● Problem to work on:
Copy out the entries below exactly as they stand, but only from the line containing "Given: Click the Inter Miami club crest" through the line containing "1405x582 pixels.".

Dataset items
———
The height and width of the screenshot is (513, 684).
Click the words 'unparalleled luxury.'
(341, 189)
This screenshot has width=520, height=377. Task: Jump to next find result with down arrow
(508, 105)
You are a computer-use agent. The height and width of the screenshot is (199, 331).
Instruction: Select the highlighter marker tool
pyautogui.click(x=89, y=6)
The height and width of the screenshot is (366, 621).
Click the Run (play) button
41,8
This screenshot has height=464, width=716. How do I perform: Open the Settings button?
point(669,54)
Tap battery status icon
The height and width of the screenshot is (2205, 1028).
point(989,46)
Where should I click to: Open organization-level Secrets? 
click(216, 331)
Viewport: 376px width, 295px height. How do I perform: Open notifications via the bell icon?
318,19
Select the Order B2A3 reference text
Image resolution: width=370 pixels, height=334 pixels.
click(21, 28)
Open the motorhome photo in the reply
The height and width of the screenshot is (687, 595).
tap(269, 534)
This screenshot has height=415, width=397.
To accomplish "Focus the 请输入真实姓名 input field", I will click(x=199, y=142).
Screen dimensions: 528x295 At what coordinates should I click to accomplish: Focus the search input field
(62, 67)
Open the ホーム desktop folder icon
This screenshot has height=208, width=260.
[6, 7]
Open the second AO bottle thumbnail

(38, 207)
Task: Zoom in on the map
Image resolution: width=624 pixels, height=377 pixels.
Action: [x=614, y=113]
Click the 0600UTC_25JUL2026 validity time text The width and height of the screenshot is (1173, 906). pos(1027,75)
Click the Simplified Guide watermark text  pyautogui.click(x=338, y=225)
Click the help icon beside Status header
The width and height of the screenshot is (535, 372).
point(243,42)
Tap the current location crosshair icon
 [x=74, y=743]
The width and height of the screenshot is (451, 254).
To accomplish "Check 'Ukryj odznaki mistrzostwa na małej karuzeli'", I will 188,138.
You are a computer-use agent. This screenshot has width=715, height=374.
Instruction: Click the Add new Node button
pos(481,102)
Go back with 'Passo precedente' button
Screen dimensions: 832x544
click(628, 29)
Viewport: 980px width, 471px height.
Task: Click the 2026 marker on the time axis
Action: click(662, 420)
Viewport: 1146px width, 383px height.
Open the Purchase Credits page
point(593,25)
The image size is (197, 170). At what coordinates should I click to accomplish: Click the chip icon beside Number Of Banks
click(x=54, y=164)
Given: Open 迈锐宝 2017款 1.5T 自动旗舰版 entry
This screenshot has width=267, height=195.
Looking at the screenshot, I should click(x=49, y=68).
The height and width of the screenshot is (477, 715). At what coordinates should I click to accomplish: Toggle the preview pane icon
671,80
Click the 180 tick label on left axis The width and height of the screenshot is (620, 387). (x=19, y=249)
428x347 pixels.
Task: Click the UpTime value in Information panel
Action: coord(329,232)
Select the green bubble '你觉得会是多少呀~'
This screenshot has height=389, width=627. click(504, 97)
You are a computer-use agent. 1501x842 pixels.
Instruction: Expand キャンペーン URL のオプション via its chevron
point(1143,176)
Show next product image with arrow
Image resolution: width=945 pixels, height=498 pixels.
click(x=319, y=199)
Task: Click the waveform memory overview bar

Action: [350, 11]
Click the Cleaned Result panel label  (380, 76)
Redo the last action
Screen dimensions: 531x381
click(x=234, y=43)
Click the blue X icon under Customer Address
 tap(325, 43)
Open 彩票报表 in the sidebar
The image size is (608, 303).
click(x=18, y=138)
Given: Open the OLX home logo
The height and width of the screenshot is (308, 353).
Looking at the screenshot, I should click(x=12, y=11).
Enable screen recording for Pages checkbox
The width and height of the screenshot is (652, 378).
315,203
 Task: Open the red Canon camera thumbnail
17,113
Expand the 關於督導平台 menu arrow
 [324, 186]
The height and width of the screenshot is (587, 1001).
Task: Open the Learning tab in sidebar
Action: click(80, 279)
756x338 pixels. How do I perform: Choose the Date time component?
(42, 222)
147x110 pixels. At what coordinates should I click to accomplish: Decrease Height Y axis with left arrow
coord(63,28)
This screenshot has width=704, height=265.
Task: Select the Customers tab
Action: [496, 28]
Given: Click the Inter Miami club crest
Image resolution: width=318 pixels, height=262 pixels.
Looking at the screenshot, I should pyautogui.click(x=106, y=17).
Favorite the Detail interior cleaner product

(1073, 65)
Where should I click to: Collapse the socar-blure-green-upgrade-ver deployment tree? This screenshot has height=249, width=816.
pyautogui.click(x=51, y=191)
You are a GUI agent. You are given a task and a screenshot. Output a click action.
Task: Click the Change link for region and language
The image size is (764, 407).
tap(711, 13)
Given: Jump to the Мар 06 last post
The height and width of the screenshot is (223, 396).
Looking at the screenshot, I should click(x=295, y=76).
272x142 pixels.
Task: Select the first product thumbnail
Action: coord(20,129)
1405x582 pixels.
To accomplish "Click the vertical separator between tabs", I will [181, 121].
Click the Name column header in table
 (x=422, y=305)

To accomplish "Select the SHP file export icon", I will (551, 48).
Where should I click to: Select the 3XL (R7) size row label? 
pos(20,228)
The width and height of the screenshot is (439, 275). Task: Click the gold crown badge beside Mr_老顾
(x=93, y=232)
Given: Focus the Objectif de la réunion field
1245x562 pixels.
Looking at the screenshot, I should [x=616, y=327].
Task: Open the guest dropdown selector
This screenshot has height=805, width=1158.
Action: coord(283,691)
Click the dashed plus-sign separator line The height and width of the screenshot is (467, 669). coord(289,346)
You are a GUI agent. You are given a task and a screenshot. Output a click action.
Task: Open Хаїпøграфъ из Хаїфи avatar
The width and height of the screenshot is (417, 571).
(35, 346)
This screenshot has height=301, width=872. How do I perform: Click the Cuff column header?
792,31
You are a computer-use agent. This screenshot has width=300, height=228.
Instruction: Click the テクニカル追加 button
———
● Response to this task:
Given: Click the Inter Miami club crest
Image resolution: width=318 pixels, height=262 pixels.
Looking at the screenshot, I should pyautogui.click(x=106, y=17).
Favorite the Detail interior cleaner product

(1073, 65)
Where should I click to: Collapse the socar-blure-green-upgrade-ver deployment tree? This screenshot has height=249, width=816.
pyautogui.click(x=51, y=191)
You are a GUI agent. You are given a task and a screenshot. Output a click action.
Task: Click the Change link for region and language
The image size is (764, 407).
tap(711, 13)
Given: Jump to the Мар 06 last post
The height and width of the screenshot is (223, 396).
Looking at the screenshot, I should click(x=295, y=76).
272x142 pixels.
Task: Select the first product thumbnail
Action: coord(20,129)
1405x582 pixels.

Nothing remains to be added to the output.